— EXERCISE AIM —
Your reply should be an exact copy of the lines from the one that holds "Kundeservice (59, 1850)" to the end of the data below.

— SUPPLIED MATERIAL —
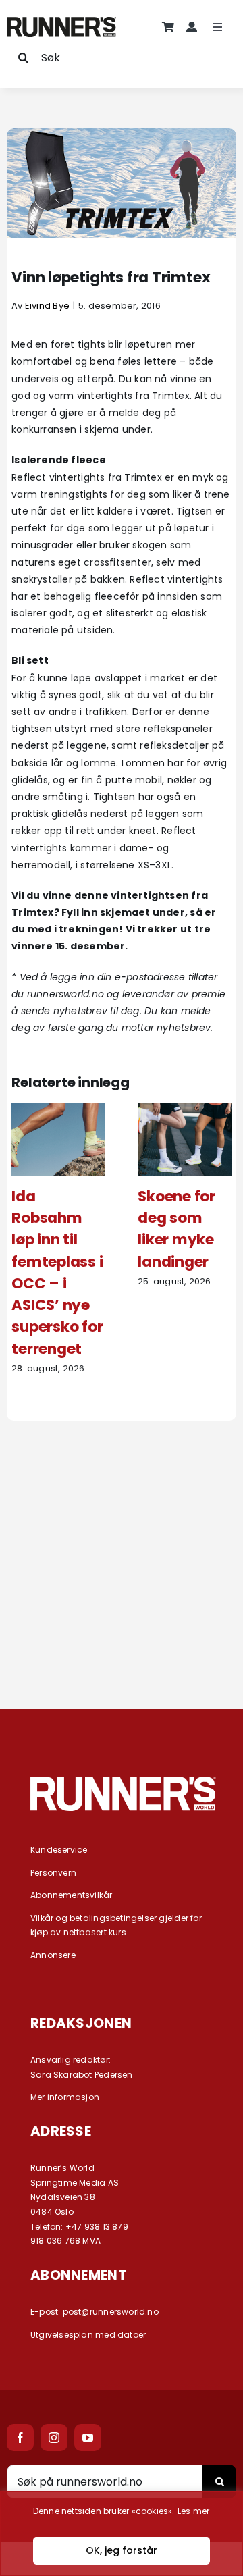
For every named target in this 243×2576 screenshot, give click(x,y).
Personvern (53, 1872)
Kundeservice (59, 1850)
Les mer (193, 2511)
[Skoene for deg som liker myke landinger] (185, 1110)
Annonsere (53, 1955)
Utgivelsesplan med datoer (88, 2334)
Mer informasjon (64, 2097)
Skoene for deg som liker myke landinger (176, 1229)
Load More (121, 1637)
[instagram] (54, 2437)
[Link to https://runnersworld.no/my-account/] (191, 27)
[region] (121, 2533)
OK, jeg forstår (121, 2550)
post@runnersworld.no (111, 2311)
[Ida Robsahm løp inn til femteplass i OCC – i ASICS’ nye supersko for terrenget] (58, 1110)
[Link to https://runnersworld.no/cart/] (168, 27)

— TASK RESPONSE —
Kundeservice (59, 1850)
Les mer (193, 2511)
[Skoene for deg som liker myke landinger] (185, 1110)
Annonsere (53, 1955)
Utgivelsesplan med datoer (88, 2334)
Mer informasjon (64, 2097)
Skoene for deg som liker myke landinger (176, 1229)
Load More (121, 1637)
[instagram] (54, 2437)
[Link to https://runnersworld.no/my-account/] (191, 27)
[region] (121, 2533)
OK, jeg forstår (121, 2550)
post@runnersworld.no (111, 2311)
[Ida Robsahm løp inn til femteplass i OCC – i ASICS’ nye supersko for terrenget] (58, 1110)
[Link to https://runnersworld.no/cart/] (168, 27)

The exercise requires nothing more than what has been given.